Ces nouveaux modes de consommation du media associés à l'évolution des comportements internautes entre zapping et participation obligeaient libération a opérer une franche rupture dans son modèle digital.
Une des spécificités française du marché de la presse en ligne résidait dans le fait que les sites de presse étaient plus consultés que les sites d'autres médias traditionnels pour la dimension informative... à la différence des usa (cnn) ou du royaume-unis (bbc, sky).
Fin 2007, les sites de presse en ligne représentaient 50 % du marché, en matière d'audience des sites d'information en france, alors que les sites de chaine de télévision plafonnaient à 10 %.
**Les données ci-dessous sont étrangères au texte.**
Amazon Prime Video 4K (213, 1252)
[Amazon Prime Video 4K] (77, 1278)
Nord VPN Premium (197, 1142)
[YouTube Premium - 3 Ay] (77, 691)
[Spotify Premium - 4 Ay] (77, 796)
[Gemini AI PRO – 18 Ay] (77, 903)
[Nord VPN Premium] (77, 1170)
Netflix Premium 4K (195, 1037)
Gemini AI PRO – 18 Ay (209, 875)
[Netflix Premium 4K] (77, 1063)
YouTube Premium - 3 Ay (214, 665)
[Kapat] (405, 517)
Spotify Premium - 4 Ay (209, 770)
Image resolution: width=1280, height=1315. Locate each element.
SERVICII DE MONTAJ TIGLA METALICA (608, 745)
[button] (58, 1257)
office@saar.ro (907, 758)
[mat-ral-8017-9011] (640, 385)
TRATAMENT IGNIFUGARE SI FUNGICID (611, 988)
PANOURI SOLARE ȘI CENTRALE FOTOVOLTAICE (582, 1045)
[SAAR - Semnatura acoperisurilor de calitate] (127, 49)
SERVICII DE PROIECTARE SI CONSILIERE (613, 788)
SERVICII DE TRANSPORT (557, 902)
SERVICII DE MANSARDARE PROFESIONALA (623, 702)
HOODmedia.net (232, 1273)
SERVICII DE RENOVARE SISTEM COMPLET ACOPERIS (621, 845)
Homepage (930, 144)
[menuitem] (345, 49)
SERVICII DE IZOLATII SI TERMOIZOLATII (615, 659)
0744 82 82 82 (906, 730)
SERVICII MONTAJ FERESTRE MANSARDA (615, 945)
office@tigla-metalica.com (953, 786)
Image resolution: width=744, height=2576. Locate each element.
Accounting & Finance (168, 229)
Pour autant, cette position favorable était (est toujours) remise en question par l'émergence et la croissance forte des agrégateurs d'information sur ce marché.
Libération.fr se devait de jouer à fond sa spécificité : le site où les internautes viennent débattre.
Cette approche communautaire, point fort du dispositif interactif, distingue libération.fr des autres sites médias : c'est chez libération que les internautes échangent le plus, que les réactions aux articles sont les plus nombreuses, les forums les plus vivants.
Il s'agissait donc de s'appuyer sur ces spécificités pour continuer à faire de Libération.fr le site de l’actualité où l'on discute de l’actualité...
La logique de la refonte visait donc à s'appuyer sur un site éditorial de qualité pour favoriser des échanges de qualité...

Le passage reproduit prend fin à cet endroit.